Um dos elementos mais importantes de referir neste exemplo é a mesa de centro da zona de descanso, que divide o espaço lúdico da zona de leitura. Um larga e estruturada mesa de centro pode servir para criar puzzles, jogos em familia, ou até mesmo uma área de criatividade para trabalhos de DIY (do it yourself - faça você mesmo).
Outro elemento importante de mencionar é a iluminação de pé junto à mesa de jantar, que sinaliza uma possível zona onde se pode trabalhar ou estudar. Confere-se assim duas funções à mesa.

É de referir que quando usamos o mesmo espaço para duas funções, é necessário ter um bom suporte de organização para deixar o espaço livre quando se muda de funções. 
Por exemplo, no caso de trabalhar na mesma mesa que serve de refeições, deve ter um espaço designado para arrumar (longe da vista) todos os materiais de trabalho. Assim conseguirá descansar sem ter o trabalho no canto do olho. 
Este espaço designado pode ser uma consola ou uma cómoda baixa, ao nível da mesa.

Aqui está outro exemplo de um layout para o mesmo espaço, onde já se contempla uma mesa de escritório.

De modo a não perder área para a zona de descanso e de leitura, a mesa de refeições passa a ser circular para se integrar de forma mais harmoniosa no centro do espaço.
Neste caso a consola de apoio é colocada nas costas do sofá, reforçando a segmentação do espaço.
A secretária pode ter uma orientação a direito ou ficar enviesada, mas nunca de frente para a porta, para não desestabilizar a concentração sempre que alguém entra e sai do espaço. Pode usar um biombo ou uma planta para resguardar o espaço e criar privacidade. Pode ainda, de forma a segmentar esse espaço dos restantes, utilizar uma estante de parede ou prateleiras  (por exemplo com livros e objectos) que abrace este sub-ambiente e crie um ponto focal. 

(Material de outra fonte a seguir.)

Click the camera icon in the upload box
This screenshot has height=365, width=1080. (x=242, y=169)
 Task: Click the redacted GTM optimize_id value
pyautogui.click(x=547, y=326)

Para terminar, outra forma de distinguir zonas no espaço com harmonia, assim como conferir identidade, é fazer uso das cores. 
As cores são elementos cruciais para criar um ambiente elegante, com design e com estímulo. 
Para ambientes mais amplos, a escolha de cor pode ser feita com recurso a uma paleta mais diversificada, com texturas variadas. Já em espaços mais pequenos, como no exemplo de layout que temos utilizado no exercício, deve-se usar uma paleta mais controlada para não criar ruído e manter uma história de cores e texturas consistente que funcione em toda a sala.

Pode considerar o uso de cores para destacar zonas diferentes, mas a sensação geral das zonas deve parecer muito unificada. Para conseguirmos essa unificação da cor pelas várias secções, devemos considerar a distinção entre elementos grandes e pequenos. Por exemplo, se o sofá/ poltronas têm uma cor, esta cor não pode ser repetida em mais nenhum mobiliário noutras zonas do espaço, com excepção de objectos decorativos ou quadros. 
Podemos ter o sofá de uma cor forte e as poltronas da mesma cor mas mais suave (ou vice-versa) para criar dinâmica na sub-divisão do espaço de descanso. 

A utilização de mobiliário e objectos mais brilhantes deve ser considerada para zonas do espaço com menos luz, assim como o uso de espelhos, pois refletem a luz do resto do espaço e trazem dinâmica visual. No caso específico dos espelhos, estes trazem profundidade ao espaço mas não devem ser colocados de frente para uma zona de passagem, uma vez que a replicação deste tipo de movimento cria desarmonia do espaço. 

Neste exemplo resulta muito bem a colocação de um espelho alinhado com a mesa redonda. Não só apoia na segmentação do espaço como traz profundidade à zona de refeições.




Outras ideias que pode fazer no seu espaço de sala para criar diferentes zonas são:

Uma mesa atrás do sofá pode criar um espaço de trabalho:

Um recanto de leitura confortável no canto da zona de descanso pode se tornar o seu espaço favorito da casa:



Uma poltrona de costas para um sofá, permite criar mais uma área resguardada da zona principal da sala de estar:

Espero que este artigo tenha sido útil e que ajude a criar um espaço cada vez mais próximo das suas necessidades e do seu sentido de identidade.